In our efforts to manage various aquatic resources, we depend on ecological knowledge systems but rarely have an opportunity to calibrate that knowledge with the integrity of its efficacy. Short term gains are always expected but long term outcomes typically dominate our need for accuracy. We tend to rely on forecasts and projections that have limited precision and generally exceed our expectations in one-off occurrences, if at all. More often we rely on relative occurrences of general proximity to the nearest objective we can hope to achieve for that short term gain. Humanity has come to expect that knowledge will fill the interminable gaps between expectations and results and we are bewildered when nature determines an alternative and often unavoidable outcome contrary to the expectation. We measure the difference in evaluating risk scenarios but still fail to grapple with the inevitable failure of recognizing human vulnerability to misjudge the events and the outcomes of nature’s cyclic dominance over our perceptions of what we think should occur. It is more convenient to refer to a stochastic situation, randomness interfering with predictability, than it is to perceive possible error. The aquatic environment is where we find our greatest consternation, especially in regard to fish and their habitat.

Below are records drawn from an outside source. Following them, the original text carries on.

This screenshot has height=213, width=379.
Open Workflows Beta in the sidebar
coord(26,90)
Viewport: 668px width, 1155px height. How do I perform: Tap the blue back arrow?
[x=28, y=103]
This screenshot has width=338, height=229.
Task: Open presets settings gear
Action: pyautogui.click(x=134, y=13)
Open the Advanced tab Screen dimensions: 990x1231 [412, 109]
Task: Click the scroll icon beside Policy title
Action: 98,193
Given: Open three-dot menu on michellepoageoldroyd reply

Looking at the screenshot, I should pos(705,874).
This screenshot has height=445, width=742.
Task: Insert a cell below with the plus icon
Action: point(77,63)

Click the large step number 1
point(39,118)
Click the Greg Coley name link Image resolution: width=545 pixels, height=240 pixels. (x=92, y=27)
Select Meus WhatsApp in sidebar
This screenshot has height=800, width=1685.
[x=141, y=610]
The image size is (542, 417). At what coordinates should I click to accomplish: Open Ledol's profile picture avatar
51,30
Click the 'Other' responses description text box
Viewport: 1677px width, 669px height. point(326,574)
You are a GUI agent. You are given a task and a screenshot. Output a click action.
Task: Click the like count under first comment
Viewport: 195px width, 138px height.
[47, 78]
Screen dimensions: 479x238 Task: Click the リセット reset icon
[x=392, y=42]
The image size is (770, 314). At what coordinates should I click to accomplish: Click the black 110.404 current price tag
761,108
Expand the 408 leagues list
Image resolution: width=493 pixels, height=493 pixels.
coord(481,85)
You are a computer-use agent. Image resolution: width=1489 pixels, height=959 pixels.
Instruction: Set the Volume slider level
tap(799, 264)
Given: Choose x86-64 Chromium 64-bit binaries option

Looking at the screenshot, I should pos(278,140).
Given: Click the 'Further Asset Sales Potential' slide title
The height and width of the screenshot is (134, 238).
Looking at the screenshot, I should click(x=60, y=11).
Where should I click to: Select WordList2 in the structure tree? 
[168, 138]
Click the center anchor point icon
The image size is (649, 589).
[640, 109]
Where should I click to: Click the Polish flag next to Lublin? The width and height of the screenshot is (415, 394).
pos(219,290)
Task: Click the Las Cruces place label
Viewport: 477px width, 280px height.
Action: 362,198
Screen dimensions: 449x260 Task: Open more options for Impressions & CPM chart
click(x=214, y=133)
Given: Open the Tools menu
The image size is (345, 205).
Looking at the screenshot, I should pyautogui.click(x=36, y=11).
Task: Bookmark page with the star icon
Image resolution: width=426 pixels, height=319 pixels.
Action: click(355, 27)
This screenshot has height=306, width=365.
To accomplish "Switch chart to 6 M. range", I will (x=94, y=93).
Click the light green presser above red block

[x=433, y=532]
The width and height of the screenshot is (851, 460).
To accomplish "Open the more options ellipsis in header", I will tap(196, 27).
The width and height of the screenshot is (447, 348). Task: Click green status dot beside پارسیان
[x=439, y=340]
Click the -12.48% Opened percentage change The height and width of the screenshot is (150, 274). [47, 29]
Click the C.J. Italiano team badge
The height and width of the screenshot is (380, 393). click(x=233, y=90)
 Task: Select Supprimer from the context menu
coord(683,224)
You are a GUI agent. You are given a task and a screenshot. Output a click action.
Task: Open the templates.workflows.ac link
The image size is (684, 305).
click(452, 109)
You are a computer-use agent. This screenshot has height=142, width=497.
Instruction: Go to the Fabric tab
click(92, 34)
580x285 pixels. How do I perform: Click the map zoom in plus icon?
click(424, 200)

The indigenous knowledge systems (also known as Traditional Ecological or Aboriginal Traditional knowledge, etc.) are applied systems of knowledge based upon thousands of years of observations. These knowledge systems can provide a level of integrity that is calibrated with repetition of observations over a variety of time scales. The differences between indigenous knowledge systems and science-based knowledge systems are found in the manner that knowledge is stored, transmitted, and applied. The indigenous knowledge systems consist of linkages between the cultural paradigm in which it originates and the ecological setting in which it operates. The indigenous people are the repositories and practitioners for the expressions of knowledge that are guided by the wisdom of their ancestors, and shaped by their beliefs, spirituality and cosmology. These are guidelines for the appropriate responses to environmental situations where the knowledge is brought forth and applied based on experience. Indigenous people share their experiences by communicating in the social setting of their peers based on their expertise and shared language. Each community has its experts for specific roles of activity. The collection of these experts strengthens the ability to coalesce their experiences into a more holistic frame of reference for their ecological surroundings. Their epistemological (i.e., how it is known) framework is the foundation that distinguishes one of the critical differences between indigenous knowledge and science-based knowledge. How knowledge is acquired through learned experiences in a social setting that has endured for thousands of years in the same environment begins within the cultural paradigm.
The ontology (i.e., what is known) of indigenous knowledge is often the subject of pursuit to engage exchange between indigenous and science-based knowledge forms. Some success has been achieved between engaging exchanges but the caveat is that indigenous people were directly engaged. The Inuit contributed their expertise on Hudson Bay eider (Somateria mollissima sedentaria) that improved the science-based population estimates. Without the Inuit knowledge, the scientists were not aware of winter distribution of eiders hidden in pullait (ice formations) formed by eiders, and nigajuk, ice-trapped eiders (Nakashima 1993).
Indigenous knowledge systems are heterogeneous with some ontological similarities depending on the proximity of groups of people and specific resources. What is known in one group may be similar to what is known in another group but how the knowledge is applied is specific to unique cultural and ecological settings. The same observation applies also to science-based knowledge. What is known about halibut (Hippoglossus sp.) reproduction is not likely to be the same as sturgeon (Acipenseridae) reproduction but eggs will be fertilized, incubated and grown based on what is known about each species. One of the main challenges engaging exchange of indigenous knowledge in its systemic nature makes it difficult to randomly extract bits and pieces. What is known in indigenous knowledge is intimately linked to how it is known, transmitted, and applied.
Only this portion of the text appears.